差し入れてもらったお菓子をやっつけるのが忙しくてここまで積極的に会話に参加していなかったリエッキも、さすがにこれには一言文句を言う。
おい、ちゃんと説明しろよ。
「つまりだな、貴様らは世界を『一周』して戻ってきたのだ」
「……一周?」
左利きは立ち上がり、近くの棚から手のひら大の球体を持って戻ってきた。
なにも描かれていない木製の球体、球という形を表すだけの模型。
「わかるか、これが『世界』だ」
「……? ……???」
「……いや、わからんでいいから、とにかく想像しろ」
瞳の中いっぱいに疑問符を泳がせるユカに、左利きがため息交じりに言い足した。
「我々の住んでいる大地は、これと同じような球形をしている。そして……いいか、想像しろよ。貴様と相棒はこの球体の上を旅して、一周して戻ってきたのだ」
左利きは人差し指を立てて、「この指が貴様らだ」と二人に言う。それから球体模型にその指を立てて、球い表面をぐるっとなぞる。

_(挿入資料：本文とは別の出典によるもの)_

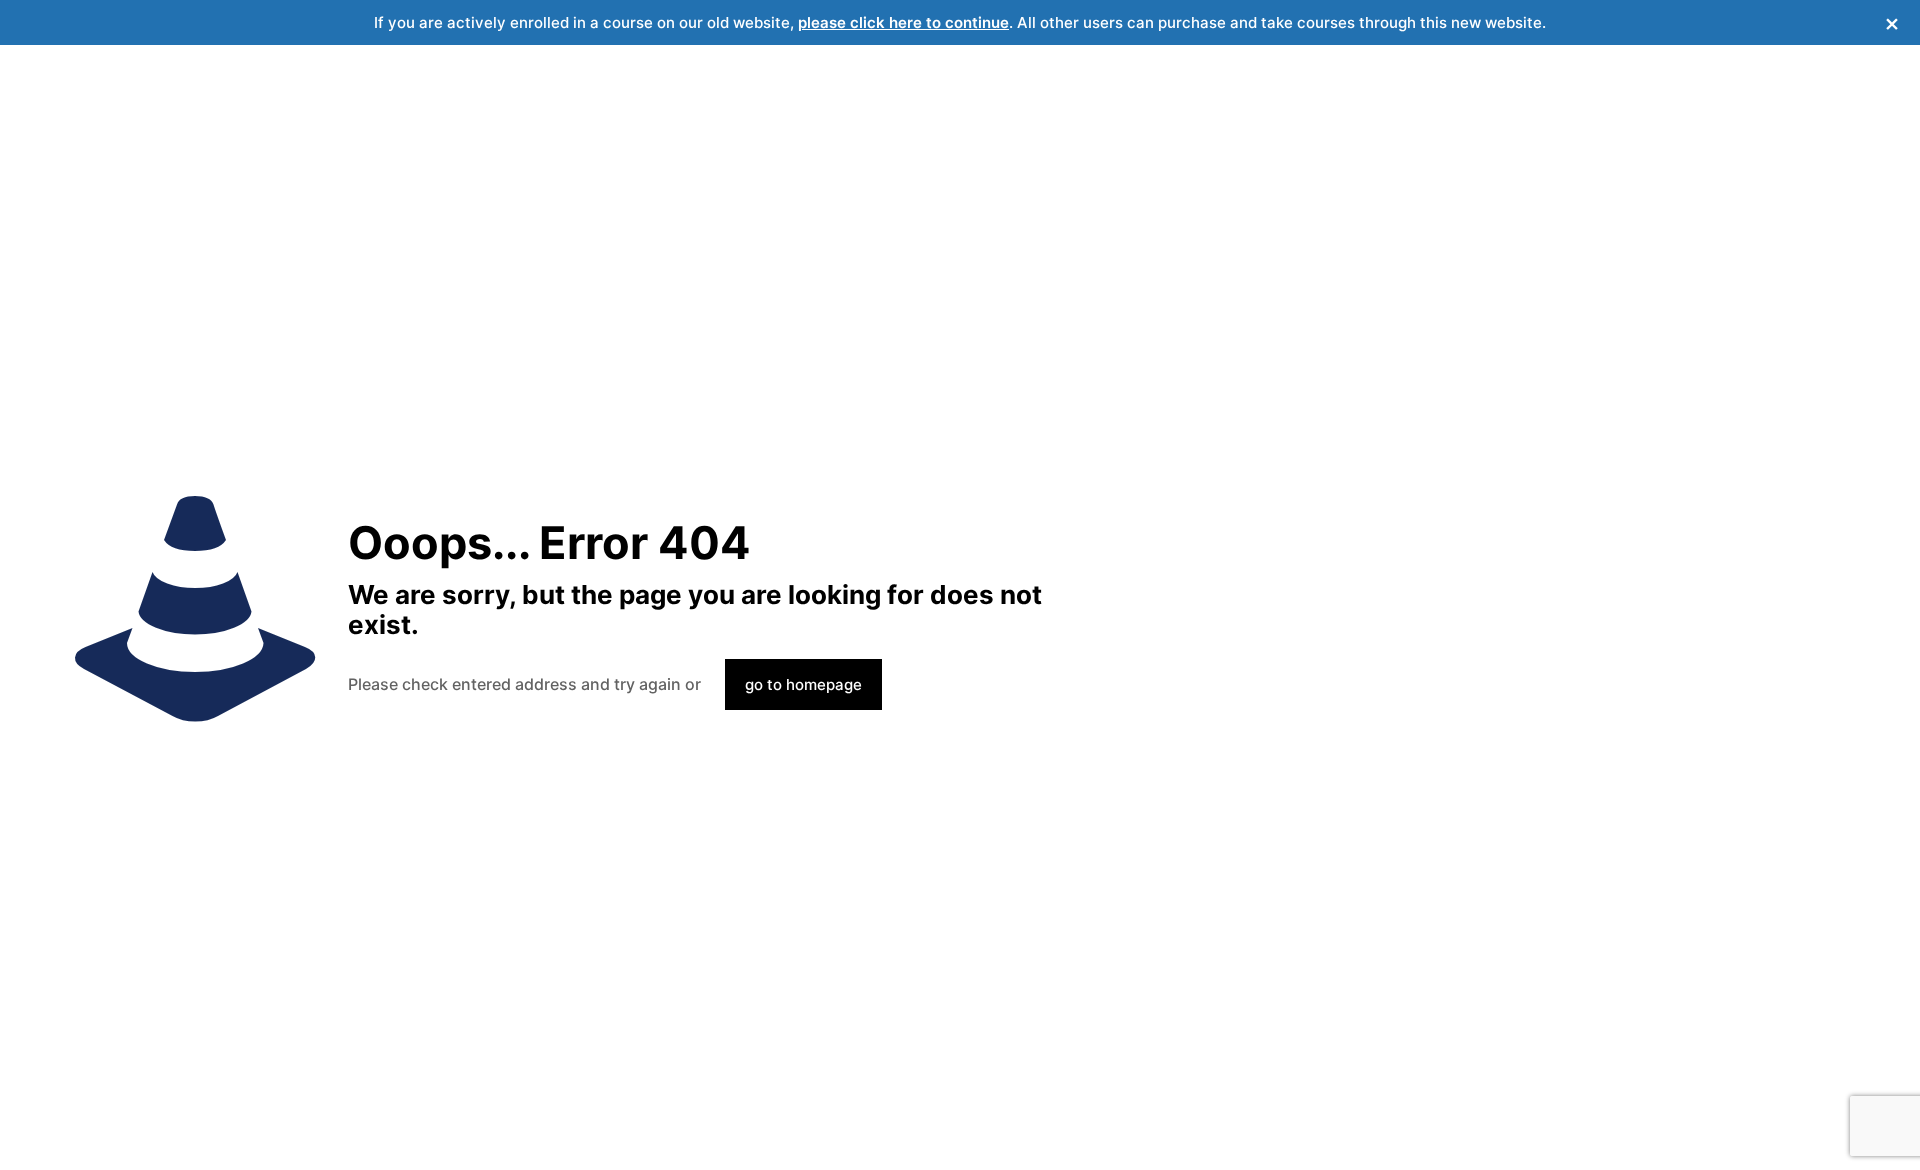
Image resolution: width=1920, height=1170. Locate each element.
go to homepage (803, 684)
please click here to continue (903, 22)
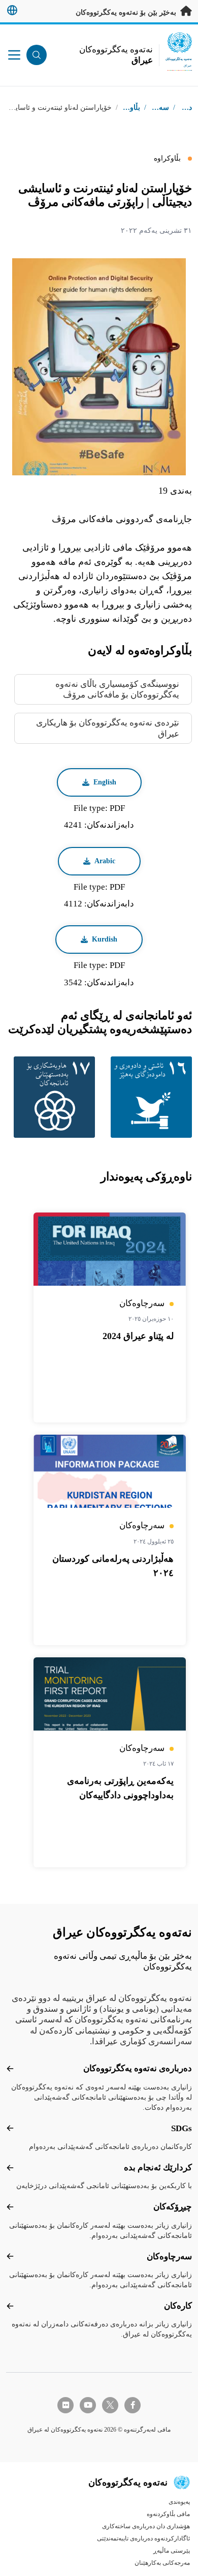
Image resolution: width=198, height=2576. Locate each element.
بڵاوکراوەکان (121, 107)
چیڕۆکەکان (172, 2206)
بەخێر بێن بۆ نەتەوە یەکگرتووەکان (127, 12)
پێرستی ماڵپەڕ (171, 2550)
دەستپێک (179, 107)
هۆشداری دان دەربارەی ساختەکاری (146, 2526)
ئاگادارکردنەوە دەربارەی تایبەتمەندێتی (143, 2538)
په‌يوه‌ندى (179, 2501)
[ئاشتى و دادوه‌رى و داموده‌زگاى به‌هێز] (147, 1097)
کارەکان (178, 2306)
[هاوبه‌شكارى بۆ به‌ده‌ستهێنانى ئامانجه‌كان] (50, 1097)
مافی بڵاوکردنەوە (168, 2514)
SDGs (181, 2128)
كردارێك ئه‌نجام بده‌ (158, 2167)
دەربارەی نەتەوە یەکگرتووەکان (137, 2068)
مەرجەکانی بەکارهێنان (162, 2562)
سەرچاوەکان (169, 2256)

呪使いの指はゆっくりと球体を表から裏へと旅して、最後に元の位置へと戻った。
「わかったか、これが貴様らの旅路の真相。そして、貴様ら二人が旅と冒険によって証明した世界の真実だ」
「……え、えええぇぇぇぇ」
ユカが頓狂そのものの声で叫んで、そのまま疑問符すら失って絶句する。
「……なんか、とんでもない話だな。こいつがこんなんなっちまうのも無理ない」
混乱のあまり頭を抱えて身体を変な具合にねじっているユカを横目にリエッキは言った。
それから、彼女は指についた糖蜜を綺麗に舐め取ったあとで、左利きを見て。
「なのに、あんたは全然驚いてないみたいだな?」
「まぁな。さっきも言ったが、予想はしていたのだ」
言いながら、左利きは球体模型を帳面の隣に置いた。
「そもそも大地が球体であるとの説は古代から存在していてな」
「はん、なんだよ。そんじゃやる前から結果はわかってたってのかよ?」
わたしたちの数年間は無駄だったのかよ。
そう不満げに口走ったリエッキに、まぁそう拗ねんでくれ、と左利きが苦笑交じりになだめる。

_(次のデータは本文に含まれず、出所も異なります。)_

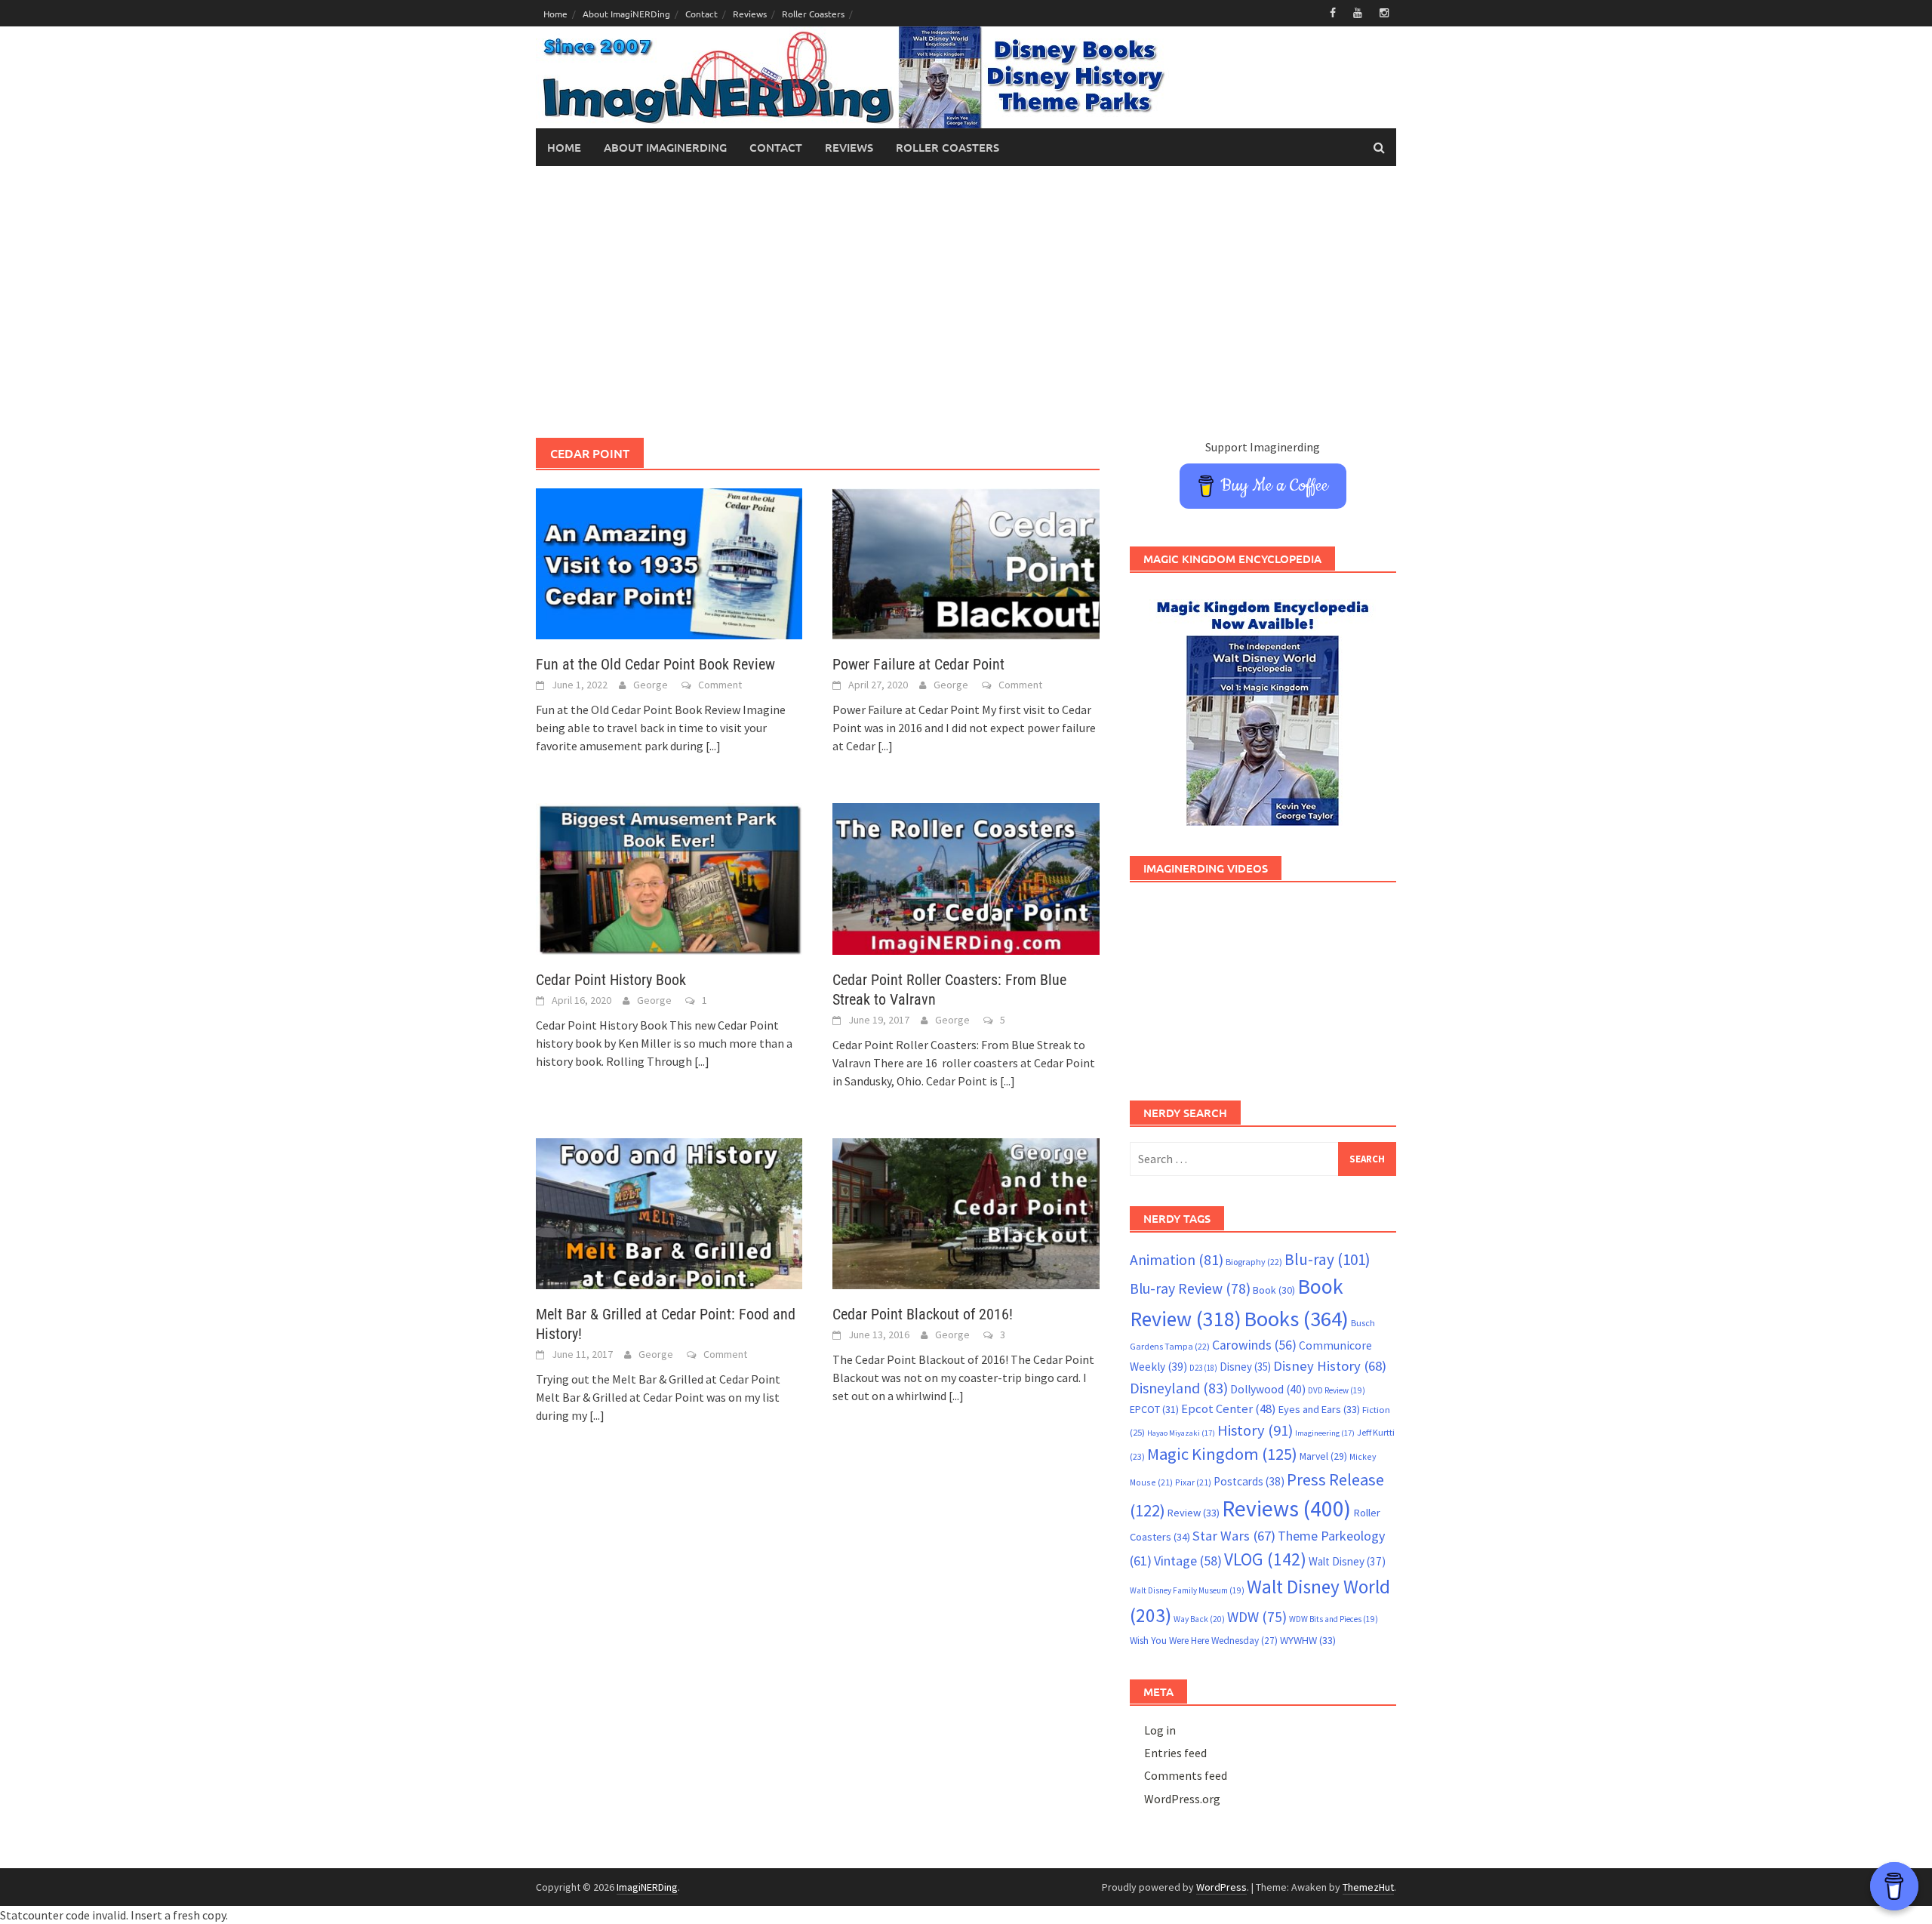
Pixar (1193, 1482)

「古い説ではあるが、呪使いの間でもまともに取り合われることのない眉唾話だったのだ。現実を無視した哲学的省察と見做され捨て置かれる、そういう類のな」
ふうん、とリエッキは相槌を打って。
「だけどその眉唾話を、あんたは信じてた?」
「そうだな。天体、地理、気象……あらゆる観測の結果が『これぞ真理なり』と主張していたからな。そうにもかかわらずこの説が顧みられなかったのはひとえに、人々の意識の底に根付いた印象と認識、それが形作る世界観に反するからだ。

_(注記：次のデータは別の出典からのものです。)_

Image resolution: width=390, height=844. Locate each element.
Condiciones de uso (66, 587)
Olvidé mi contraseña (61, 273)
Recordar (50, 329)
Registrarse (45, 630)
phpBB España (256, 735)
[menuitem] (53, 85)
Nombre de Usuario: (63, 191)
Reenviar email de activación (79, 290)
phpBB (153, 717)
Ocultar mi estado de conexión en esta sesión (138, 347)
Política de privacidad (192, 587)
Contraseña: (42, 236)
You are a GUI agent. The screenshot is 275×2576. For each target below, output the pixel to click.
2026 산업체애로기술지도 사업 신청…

だが、その迷妄もじきに晴れる。あんたとこの男の冒険譚がそれを晴らすんだ」
どうだ、これでもまだ無駄だったと拗ねるか?
そう問うてくる左利きに、リエッキはただ「はん」と鼻を鳴らすだけで応じた。
言い返す言葉など、皆目失って。
「ユカとわたしが旅立ったあの日、あの見送りの場面であんた、『これはと思う説が一つある』とか言ってたな。……そっか、これのことだったのか」
「そうだな。とはいえあのときは、まさか本当に証明して見せるなどとは思ってもいなかったのだが……」
左利きは、そこで言いかけた言葉を止める。
彼はユカを見ている。いつのまにか自分の球体模型を手に取って、間抜けと真剣を相半ばさせたような表情でそれを眺めている生涯の宿敵を。
「……いや」
呪使いはふっと笑って、中断させていた言葉を再開させた。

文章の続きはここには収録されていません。